▸ WORK REQUIRED
Could you rewrite the listing lines starting at the one containing "Image resolution: width=1568" and ending at the one containing "(x=340, y=483)", substituting "Command" for "Instruction" and leaving everything else unchanged?

▸ EXCERPTED DATA
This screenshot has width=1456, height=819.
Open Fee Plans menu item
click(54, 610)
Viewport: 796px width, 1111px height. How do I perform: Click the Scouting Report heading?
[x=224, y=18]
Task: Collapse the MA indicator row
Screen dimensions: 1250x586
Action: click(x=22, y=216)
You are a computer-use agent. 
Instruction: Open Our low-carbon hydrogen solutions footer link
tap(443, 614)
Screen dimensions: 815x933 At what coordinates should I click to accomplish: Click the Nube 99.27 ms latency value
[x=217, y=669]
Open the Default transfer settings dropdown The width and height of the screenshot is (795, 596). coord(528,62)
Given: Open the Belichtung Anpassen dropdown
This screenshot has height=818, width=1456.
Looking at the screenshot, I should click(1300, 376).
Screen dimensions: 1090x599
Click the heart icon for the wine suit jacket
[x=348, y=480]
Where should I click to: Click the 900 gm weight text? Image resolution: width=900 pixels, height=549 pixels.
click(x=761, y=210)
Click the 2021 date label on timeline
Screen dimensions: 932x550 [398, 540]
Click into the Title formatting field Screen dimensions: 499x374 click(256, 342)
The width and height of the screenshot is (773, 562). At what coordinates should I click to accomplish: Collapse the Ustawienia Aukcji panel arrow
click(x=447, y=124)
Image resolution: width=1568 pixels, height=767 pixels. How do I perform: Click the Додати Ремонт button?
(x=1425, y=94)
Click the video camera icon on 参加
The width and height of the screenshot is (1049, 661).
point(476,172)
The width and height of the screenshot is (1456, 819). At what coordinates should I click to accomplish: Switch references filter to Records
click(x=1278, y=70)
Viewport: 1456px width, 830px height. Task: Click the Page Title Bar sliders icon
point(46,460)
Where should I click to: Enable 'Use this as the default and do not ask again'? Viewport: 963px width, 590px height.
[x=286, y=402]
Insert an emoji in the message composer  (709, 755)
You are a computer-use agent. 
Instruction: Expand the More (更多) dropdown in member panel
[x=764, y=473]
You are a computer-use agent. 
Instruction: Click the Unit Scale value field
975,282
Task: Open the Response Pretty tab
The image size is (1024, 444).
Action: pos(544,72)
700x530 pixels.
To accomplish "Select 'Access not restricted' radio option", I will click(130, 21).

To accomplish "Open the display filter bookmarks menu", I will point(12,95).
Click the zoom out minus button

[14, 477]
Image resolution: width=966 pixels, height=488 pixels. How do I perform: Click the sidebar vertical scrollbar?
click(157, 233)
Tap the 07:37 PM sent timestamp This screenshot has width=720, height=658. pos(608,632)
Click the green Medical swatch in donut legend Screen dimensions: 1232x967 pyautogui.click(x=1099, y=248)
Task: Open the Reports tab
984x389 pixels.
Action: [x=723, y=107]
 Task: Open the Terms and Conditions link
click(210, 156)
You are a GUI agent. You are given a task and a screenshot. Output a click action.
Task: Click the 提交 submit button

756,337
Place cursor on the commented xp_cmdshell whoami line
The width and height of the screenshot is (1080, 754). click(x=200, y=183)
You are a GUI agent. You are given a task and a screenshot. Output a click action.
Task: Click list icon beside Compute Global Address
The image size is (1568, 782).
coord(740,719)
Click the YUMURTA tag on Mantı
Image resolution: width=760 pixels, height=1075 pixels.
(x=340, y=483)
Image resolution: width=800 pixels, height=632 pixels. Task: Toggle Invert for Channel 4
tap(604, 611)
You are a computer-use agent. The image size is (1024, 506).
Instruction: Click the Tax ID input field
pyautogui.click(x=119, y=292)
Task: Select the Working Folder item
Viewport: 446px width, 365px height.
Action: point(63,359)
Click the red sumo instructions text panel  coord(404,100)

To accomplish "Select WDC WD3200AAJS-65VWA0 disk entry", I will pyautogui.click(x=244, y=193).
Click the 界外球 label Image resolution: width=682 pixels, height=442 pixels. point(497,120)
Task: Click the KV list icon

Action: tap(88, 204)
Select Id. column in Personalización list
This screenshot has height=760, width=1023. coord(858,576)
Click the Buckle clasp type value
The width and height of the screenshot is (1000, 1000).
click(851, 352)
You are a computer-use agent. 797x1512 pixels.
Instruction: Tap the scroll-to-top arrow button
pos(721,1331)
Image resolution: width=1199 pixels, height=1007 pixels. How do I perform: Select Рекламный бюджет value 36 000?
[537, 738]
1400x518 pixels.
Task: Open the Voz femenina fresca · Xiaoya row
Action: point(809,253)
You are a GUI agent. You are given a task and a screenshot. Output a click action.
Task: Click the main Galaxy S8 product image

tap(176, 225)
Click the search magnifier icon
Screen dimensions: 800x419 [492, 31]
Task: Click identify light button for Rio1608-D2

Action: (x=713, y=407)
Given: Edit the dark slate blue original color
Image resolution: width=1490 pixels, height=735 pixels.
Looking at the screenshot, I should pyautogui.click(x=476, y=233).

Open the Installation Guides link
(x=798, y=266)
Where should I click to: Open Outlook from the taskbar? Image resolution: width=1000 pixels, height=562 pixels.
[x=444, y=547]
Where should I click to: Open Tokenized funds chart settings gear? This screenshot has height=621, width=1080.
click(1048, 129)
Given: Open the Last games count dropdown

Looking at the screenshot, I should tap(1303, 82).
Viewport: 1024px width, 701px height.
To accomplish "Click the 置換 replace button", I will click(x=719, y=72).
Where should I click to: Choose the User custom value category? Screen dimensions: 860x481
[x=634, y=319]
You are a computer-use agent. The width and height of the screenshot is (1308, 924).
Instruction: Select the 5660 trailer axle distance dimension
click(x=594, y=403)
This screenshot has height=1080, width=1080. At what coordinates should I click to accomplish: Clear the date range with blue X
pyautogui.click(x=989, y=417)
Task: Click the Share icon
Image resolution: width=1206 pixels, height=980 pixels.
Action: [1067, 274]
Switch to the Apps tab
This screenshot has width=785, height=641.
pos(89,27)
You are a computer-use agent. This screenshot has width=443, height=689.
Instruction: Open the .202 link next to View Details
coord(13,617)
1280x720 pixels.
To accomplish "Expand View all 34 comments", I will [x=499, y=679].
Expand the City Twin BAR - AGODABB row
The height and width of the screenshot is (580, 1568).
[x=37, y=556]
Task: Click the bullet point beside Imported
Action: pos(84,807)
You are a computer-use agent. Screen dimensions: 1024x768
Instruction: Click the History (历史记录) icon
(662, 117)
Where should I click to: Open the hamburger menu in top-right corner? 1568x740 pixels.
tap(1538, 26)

▸ EXERCISE SOLUTION
Image resolution: width=1568 pixels, height=767 pixels. How do I perform: Click the Додати Ремонт button?
(x=1425, y=94)
Click the video camera icon on 参加
The width and height of the screenshot is (1049, 661).
point(476,172)
The width and height of the screenshot is (1456, 819). At what coordinates should I click to accomplish: Switch references filter to Records
click(x=1278, y=70)
Viewport: 1456px width, 830px height. Task: Click the Page Title Bar sliders icon
point(46,460)
Where should I click to: Enable 'Use this as the default and do not ask again'? Viewport: 963px width, 590px height.
[x=286, y=402]
Insert an emoji in the message composer  (709, 755)
You are a computer-use agent. 
Command: Expand the More (更多) dropdown in member panel
[x=764, y=473]
You are a computer-use agent. 
Command: Click the Unit Scale value field
975,282
Task: Open the Response Pretty tab
The image size is (1024, 444).
Action: pos(544,72)
700x530 pixels.
To accomplish "Select 'Access not restricted' radio option", I will click(130, 21).

To accomplish "Open the display filter bookmarks menu", I will point(12,95).
Click the zoom out minus button

[14, 477]
Image resolution: width=966 pixels, height=488 pixels. How do I perform: Click the sidebar vertical scrollbar?
click(157, 233)
Tap the 07:37 PM sent timestamp This screenshot has width=720, height=658. pos(608,632)
Click the green Medical swatch in donut legend Screen dimensions: 1232x967 pyautogui.click(x=1099, y=248)
Task: Open the Reports tab
984x389 pixels.
Action: [x=723, y=107]
 Task: Open the Terms and Conditions link
click(210, 156)
You are a GUI agent. You are given a task and a screenshot. Output a click action.
Task: Click the 提交 submit button

756,337
Place cursor on the commented xp_cmdshell whoami line
The width and height of the screenshot is (1080, 754). click(x=200, y=183)
You are a GUI agent. You are given a task and a screenshot. Output a click action.
Task: Click list icon beside Compute Global Address
The image size is (1568, 782).
coord(740,719)
Click the YUMURTA tag on Mantı
Image resolution: width=760 pixels, height=1075 pixels.
(x=340, y=483)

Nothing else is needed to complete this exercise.